Bretagne. 25 villes basculent
Ce deuxième tour promettait quelques surprises. On n’aura pas été déçu. Au total, 25 villes ont basculé. Si la gauche gagne Quimper, Ploërmel et Plérin, elle perd, en revanche, de nombreuses villes moyennes, principalement dans le Finistère, comme Morlaix et Concarneau.

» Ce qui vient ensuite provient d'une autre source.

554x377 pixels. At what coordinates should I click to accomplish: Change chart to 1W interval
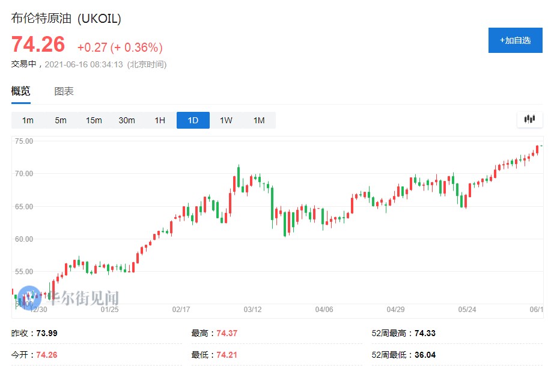[x=226, y=120]
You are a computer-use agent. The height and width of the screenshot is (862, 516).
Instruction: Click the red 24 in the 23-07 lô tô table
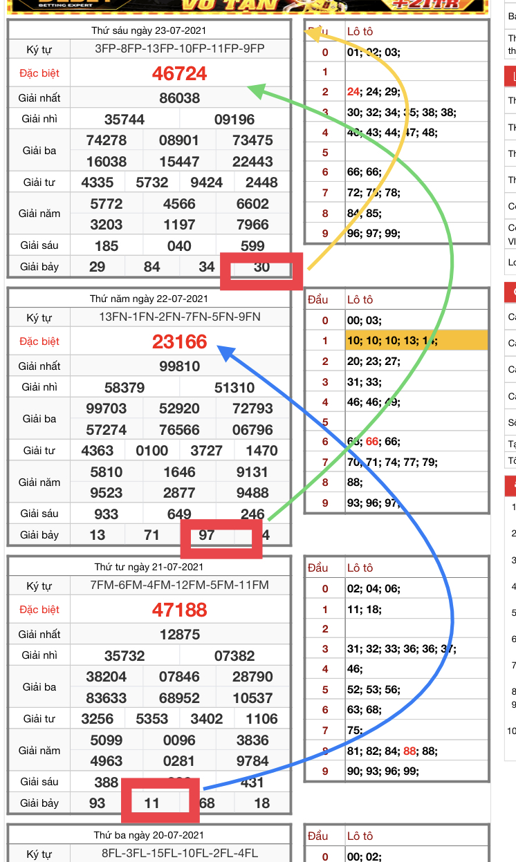pyautogui.click(x=353, y=92)
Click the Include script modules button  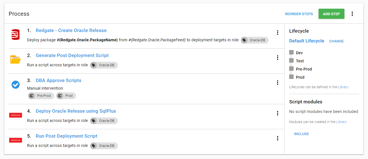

Les résultats d’hier en Bretagne n’auront pas été vraiment tout à fait à l’unisson de ceux enregistrés au plan national. Si la gauche peut se prévaloir de quelques beaux succès, notamment à Quimper où Bernard Poignant est élu avec plus de 55 % des voix et à Brest où François Cuillandre est très facilement réélu, le bilan est nettement moins favorable pour elle dans les villes moyennes. Vague bleue dans le Finistère Ce constat est particulièrement marqué dans le Finistère. Dans ce département, la gauche essuie de nombreux revers, à l’exception notable de Carhaix. Après avoir perdu Douarnenez lors du premier tour elle a, hier, été nettement battue à Morlaix, Concarneau, Quimperlé, Landerneau et Châteaulin.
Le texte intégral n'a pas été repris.